PASSAGE =
::::::::
Lithuania’s Government is at risk of collapse as Prime Minister Ingrida Šimonytė’s unruly coalition looks increasingly fractious ahead of a crucial vote.
The Government faces a major ballot in Lithuania’s Seimas (Parliament) on a budget to boost both the country’s spending and debt – by up to 39.9 per cent of GDP – on December 5, while introducing a controversial new tax on real estate.
“This coalition was always fragile in a sense,” Urtė Laukaitytė, a Lithuanian writer and philosopher at the University of California, Berkeley, told Brussels Signal.
Šimonytė’s Conservative Homeland Union-Lithuanian Christian Democrats party governs in an awkward coalition with the Liberal Movement and Freedom Party. After one coalition MP defected to the opposition on November 21, Šimonytė’s Government now formally holds 73 of the Seimas’s 141 seats.
Since many of those 73 MPs often rebel on controversial financial and social ballots, the Prime Minister has recently been scouting for support elsewhere to make up a majority. The budget vote is being seen as one of confidence in the Government and a high-stakes affair.
::::::::
DATA EXCERPTS =
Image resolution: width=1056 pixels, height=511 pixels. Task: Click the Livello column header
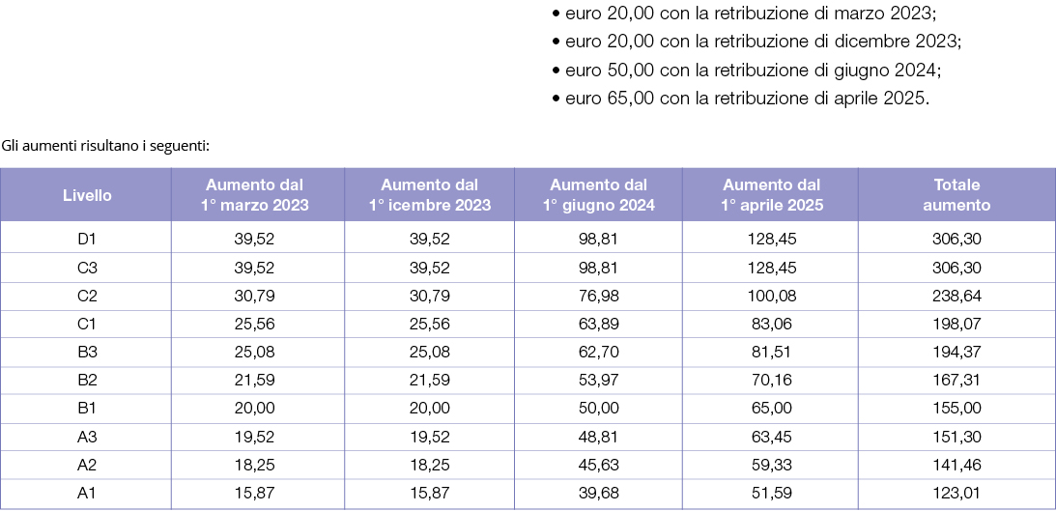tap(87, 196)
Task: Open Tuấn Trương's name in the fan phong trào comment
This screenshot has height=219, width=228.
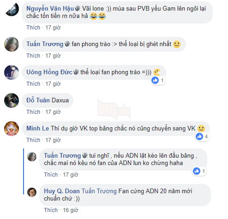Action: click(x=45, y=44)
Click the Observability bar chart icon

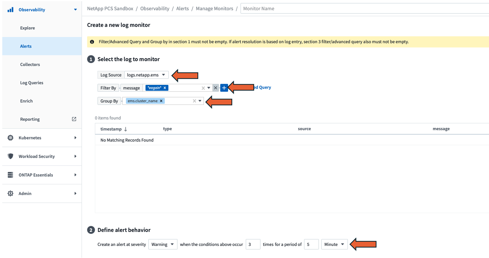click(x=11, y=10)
::::::::
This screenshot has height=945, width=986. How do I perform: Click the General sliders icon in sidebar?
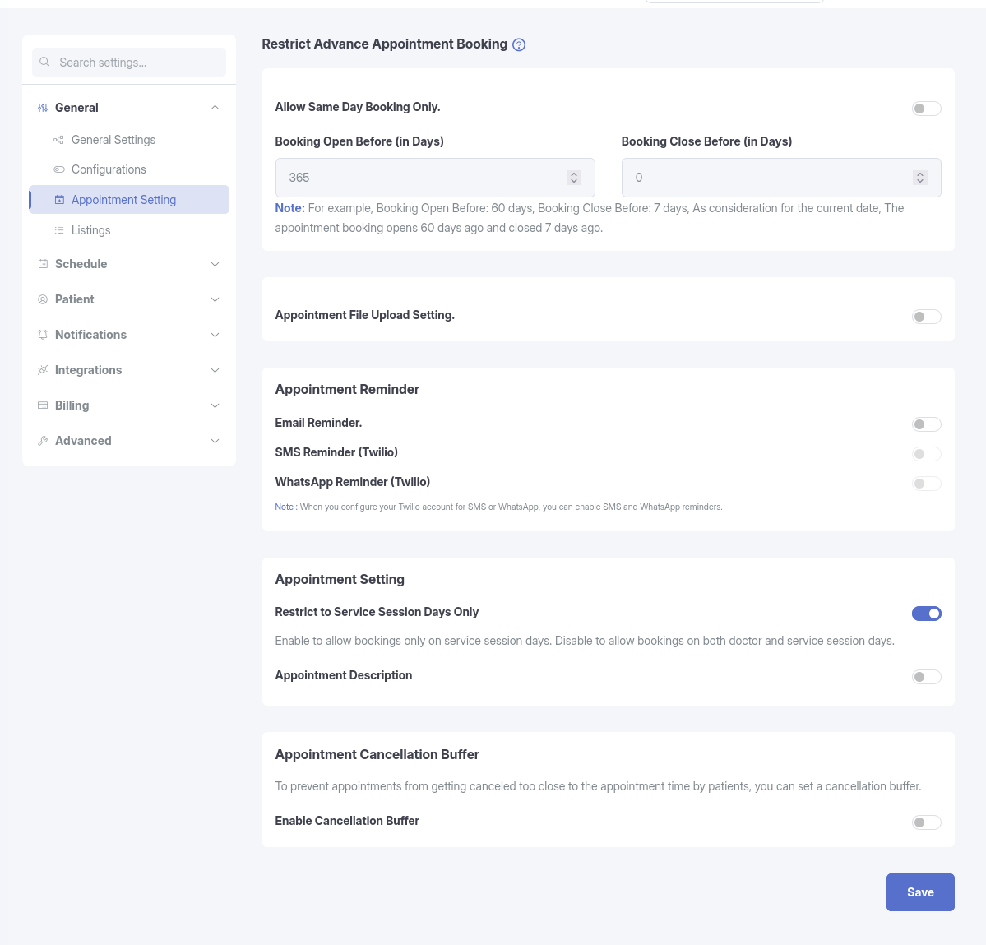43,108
::::::::
TASK PROMPT =
Resume the article on the Lithuanian government's budget vote from the point where it stops.

ANSWER =
“It would mean the resignation of the Government in corpore, if the budget is not approved,” said Tomas Janeliūnas, a politics professor at Vilnius University.
Šimonytė has sought to spend her way to popularity – the budget includes such items as €157 million in new spending on roads – but this rise in tax and spend has left the Liberals unhappy.
“Liberals are against it because they are Liberals,” Janeliūnas said.
Seimas speaker Viktorija Čmilytė-Nielsen, a Liberal, insisted to Šimonytė no further spending increases were possible.
Social issues are even more fraught. Šimonytė’s own party is unhappy with the Government’s move earlier in November to legalise same-sex partnerships.
Other MPs are not pleased either. “Liberals are dissatisfied with a lack of support from the Conservative party on issues important for Liberals, for example, the Law of Civil Partnership,” said Janeliūnas.
The Freedom Party, the smallest in the coalition, also seems the most passionate about civil partnerships.
“Because they are not getting enough votes, they have started blocking other laws that the other two coalition parties are trying to approve,” said Eglė Juospaitytė, a Lithuanian consultant working in London.
The ruling coalition has scrambled for support in several key votes, including the same-sex civil partnerships poll, which faced widespread rebellion among the Liberal Movement and Šimonytė’s own MPs.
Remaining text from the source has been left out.